▸ Directive:
Retype the lines verbatim, everything from the first line down to the line containing "click(x=146, y=216)".

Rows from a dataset
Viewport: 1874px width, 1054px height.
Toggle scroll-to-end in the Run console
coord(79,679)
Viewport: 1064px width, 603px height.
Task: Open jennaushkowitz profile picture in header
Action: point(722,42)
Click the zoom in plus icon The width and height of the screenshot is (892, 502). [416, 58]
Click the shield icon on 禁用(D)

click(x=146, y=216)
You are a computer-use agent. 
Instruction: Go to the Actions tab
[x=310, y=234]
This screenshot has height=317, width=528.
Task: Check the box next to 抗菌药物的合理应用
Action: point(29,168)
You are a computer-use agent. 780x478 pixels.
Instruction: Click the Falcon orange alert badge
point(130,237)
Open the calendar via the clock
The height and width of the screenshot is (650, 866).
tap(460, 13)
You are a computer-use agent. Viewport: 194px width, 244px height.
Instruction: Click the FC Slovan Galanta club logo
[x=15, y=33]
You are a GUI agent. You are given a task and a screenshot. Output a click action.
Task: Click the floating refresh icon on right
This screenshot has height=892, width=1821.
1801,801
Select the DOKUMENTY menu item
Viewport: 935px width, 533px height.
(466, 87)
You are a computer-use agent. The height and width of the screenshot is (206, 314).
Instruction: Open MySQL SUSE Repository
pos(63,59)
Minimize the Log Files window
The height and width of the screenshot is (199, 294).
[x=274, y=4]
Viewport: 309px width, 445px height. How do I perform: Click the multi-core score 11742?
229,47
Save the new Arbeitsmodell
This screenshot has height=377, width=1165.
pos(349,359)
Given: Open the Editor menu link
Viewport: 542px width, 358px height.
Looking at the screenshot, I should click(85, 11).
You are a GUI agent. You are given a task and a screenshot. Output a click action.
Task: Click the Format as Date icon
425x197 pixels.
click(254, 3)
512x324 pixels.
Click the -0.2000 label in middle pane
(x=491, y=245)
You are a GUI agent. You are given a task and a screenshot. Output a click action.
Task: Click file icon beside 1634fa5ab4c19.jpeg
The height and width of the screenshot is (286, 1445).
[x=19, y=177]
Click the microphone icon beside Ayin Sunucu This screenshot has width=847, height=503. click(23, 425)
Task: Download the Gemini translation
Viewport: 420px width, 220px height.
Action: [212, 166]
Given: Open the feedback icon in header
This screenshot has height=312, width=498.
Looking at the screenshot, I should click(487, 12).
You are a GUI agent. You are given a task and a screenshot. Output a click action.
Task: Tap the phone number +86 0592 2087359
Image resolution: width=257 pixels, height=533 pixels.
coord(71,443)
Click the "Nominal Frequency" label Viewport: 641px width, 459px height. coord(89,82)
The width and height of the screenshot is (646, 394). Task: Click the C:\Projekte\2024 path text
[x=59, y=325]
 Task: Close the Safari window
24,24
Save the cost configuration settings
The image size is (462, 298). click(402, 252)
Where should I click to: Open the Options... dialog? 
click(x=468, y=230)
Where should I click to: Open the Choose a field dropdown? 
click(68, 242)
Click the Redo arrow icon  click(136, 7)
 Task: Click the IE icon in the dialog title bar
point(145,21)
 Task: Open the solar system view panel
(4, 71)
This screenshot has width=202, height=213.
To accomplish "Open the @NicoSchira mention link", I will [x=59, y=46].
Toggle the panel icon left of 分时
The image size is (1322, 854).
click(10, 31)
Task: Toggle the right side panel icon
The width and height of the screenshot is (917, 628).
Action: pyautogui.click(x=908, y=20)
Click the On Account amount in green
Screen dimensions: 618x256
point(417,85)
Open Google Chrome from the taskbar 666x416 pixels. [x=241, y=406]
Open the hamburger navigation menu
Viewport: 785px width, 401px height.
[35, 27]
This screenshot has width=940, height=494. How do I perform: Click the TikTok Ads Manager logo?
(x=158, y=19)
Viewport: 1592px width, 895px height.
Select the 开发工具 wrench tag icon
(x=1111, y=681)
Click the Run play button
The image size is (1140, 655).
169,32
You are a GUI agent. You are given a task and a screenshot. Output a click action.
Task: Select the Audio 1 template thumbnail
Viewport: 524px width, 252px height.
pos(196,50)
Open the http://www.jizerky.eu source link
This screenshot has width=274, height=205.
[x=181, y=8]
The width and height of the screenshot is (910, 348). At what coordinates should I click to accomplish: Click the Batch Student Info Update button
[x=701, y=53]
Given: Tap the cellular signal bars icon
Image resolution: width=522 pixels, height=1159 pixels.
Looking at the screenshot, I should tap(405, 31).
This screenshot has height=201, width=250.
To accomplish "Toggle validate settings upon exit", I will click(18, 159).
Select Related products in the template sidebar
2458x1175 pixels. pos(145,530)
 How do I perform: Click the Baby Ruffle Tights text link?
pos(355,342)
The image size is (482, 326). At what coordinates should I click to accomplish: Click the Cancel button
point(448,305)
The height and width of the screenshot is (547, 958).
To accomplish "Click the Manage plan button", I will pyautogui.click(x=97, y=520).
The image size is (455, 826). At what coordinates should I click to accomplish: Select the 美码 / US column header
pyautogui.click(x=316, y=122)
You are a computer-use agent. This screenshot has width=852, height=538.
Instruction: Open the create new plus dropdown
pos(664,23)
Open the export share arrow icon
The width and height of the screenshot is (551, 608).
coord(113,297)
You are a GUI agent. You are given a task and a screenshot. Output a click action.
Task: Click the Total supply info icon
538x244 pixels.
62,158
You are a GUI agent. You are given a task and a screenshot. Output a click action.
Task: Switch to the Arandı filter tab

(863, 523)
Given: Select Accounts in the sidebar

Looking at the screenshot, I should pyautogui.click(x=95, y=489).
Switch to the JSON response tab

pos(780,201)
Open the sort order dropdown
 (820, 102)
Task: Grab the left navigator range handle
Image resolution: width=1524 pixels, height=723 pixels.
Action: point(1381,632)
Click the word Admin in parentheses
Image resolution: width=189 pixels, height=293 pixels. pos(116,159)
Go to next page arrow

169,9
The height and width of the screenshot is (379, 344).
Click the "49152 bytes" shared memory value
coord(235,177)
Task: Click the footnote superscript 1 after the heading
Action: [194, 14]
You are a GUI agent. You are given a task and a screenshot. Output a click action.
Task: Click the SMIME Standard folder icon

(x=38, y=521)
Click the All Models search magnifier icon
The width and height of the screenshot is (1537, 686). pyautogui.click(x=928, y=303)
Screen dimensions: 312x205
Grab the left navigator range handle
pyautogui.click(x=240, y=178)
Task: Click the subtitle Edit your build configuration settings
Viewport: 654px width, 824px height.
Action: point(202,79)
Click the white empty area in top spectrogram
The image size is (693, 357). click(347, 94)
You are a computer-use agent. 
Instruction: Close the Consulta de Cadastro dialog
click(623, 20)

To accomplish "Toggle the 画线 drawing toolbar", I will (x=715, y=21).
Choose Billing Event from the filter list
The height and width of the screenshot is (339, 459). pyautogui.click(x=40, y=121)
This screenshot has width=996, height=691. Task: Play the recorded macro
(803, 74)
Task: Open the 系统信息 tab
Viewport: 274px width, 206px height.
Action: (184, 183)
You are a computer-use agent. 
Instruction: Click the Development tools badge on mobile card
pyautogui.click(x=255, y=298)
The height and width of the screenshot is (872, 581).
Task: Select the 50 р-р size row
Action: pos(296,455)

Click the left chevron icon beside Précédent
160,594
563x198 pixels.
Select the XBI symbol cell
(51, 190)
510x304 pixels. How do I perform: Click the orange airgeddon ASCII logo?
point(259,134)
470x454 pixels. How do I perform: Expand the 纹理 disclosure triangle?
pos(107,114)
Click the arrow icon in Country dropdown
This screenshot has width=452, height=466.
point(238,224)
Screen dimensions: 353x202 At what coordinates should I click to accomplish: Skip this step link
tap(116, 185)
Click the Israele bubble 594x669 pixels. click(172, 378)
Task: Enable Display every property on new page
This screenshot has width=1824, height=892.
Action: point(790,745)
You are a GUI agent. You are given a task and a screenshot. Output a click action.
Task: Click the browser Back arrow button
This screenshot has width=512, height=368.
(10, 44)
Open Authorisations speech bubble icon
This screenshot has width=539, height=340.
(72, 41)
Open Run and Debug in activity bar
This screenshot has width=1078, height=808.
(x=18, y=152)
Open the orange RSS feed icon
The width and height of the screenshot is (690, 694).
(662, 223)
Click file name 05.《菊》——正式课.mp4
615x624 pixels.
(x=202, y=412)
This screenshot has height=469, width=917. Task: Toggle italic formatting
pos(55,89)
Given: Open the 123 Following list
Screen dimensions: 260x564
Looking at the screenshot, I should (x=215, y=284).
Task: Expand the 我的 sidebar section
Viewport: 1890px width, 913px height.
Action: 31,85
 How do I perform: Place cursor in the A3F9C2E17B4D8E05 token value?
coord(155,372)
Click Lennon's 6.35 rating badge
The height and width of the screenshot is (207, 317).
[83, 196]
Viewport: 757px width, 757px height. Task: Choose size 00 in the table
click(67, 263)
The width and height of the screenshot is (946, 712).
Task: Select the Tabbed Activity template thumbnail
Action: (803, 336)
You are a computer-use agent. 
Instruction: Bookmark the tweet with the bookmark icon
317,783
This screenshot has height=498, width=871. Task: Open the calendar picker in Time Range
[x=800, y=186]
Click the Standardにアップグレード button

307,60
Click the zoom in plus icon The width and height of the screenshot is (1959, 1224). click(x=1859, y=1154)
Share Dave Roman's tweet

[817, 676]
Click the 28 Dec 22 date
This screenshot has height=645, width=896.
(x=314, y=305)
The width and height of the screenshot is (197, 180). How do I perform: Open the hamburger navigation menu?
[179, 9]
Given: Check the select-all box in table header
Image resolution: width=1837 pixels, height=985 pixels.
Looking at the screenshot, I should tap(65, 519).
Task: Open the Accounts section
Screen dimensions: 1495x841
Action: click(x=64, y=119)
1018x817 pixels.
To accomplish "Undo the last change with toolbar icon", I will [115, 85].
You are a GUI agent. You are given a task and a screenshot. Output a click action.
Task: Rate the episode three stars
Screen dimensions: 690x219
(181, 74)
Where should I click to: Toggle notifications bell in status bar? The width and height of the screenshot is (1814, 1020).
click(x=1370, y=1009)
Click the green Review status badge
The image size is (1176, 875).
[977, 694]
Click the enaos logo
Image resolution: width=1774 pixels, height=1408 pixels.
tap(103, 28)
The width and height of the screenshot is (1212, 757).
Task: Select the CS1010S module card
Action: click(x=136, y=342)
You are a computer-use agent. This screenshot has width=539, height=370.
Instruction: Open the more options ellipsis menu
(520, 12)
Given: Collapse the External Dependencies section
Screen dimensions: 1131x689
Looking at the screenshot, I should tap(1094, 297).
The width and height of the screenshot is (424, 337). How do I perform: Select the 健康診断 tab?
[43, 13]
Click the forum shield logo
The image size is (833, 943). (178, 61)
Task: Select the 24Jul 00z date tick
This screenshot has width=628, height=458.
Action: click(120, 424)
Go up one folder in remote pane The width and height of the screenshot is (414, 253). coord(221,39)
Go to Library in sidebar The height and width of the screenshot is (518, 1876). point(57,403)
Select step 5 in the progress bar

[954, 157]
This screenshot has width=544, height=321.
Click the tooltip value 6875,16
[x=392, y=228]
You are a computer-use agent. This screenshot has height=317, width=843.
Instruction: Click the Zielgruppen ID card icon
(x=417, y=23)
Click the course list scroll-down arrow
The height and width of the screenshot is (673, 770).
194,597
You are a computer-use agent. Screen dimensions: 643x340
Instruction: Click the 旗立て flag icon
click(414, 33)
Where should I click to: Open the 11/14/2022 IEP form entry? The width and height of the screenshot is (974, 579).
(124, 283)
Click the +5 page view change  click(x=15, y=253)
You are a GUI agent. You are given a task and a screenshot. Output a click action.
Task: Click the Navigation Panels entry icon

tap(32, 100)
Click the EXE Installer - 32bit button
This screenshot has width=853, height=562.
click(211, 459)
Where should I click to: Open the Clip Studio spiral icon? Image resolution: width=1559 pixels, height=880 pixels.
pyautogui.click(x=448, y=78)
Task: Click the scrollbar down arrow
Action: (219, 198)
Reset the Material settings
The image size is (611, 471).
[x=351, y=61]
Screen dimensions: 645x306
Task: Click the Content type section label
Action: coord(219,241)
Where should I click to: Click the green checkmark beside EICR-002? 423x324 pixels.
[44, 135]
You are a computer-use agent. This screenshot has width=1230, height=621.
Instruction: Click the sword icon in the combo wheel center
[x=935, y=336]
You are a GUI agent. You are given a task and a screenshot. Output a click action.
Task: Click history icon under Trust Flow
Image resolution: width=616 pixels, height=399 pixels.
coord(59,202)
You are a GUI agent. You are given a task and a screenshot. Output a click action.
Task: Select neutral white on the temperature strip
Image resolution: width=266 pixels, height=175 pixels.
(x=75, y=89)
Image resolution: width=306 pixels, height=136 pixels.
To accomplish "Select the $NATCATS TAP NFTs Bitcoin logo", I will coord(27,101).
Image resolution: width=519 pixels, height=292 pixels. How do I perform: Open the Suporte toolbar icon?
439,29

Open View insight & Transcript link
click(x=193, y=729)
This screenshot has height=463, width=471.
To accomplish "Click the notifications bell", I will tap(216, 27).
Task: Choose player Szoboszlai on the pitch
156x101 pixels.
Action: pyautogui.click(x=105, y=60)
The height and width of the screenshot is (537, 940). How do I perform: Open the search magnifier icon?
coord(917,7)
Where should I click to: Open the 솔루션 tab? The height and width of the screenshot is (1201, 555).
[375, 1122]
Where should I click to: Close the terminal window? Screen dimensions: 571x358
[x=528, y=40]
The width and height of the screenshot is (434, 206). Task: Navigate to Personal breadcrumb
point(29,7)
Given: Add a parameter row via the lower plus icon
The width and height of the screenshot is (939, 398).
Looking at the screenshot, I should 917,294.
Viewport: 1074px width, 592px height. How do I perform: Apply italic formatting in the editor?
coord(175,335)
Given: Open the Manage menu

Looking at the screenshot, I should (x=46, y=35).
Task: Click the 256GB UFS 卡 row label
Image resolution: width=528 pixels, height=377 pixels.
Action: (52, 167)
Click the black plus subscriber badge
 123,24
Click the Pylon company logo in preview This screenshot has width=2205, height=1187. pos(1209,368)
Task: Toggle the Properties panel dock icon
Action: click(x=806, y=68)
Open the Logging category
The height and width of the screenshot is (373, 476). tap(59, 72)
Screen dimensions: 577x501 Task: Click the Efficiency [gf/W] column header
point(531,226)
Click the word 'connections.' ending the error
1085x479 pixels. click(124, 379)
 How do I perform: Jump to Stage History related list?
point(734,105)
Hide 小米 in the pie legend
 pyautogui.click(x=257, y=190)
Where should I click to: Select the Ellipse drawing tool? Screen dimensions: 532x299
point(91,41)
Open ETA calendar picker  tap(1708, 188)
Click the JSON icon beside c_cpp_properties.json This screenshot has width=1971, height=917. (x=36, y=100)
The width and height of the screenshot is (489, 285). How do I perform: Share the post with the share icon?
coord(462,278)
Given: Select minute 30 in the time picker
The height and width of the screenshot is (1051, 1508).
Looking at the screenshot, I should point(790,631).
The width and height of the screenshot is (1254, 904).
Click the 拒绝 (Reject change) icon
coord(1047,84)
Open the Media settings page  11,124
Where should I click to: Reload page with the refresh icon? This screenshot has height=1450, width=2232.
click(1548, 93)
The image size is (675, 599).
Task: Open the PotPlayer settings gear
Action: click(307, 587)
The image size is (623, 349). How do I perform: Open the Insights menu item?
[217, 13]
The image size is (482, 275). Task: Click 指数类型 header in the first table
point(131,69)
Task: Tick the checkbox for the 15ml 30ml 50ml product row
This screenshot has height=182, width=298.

▸ Solution for this task:
Viewport: 1874px width, 1054px height.
Toggle scroll-to-end in the Run console
coord(79,679)
Viewport: 1064px width, 603px height.
Task: Open jennaushkowitz profile picture in header
Action: point(722,42)
Click the zoom in plus icon The width and height of the screenshot is (892, 502). [416, 58]
Click the shield icon on 禁用(D)

click(x=146, y=216)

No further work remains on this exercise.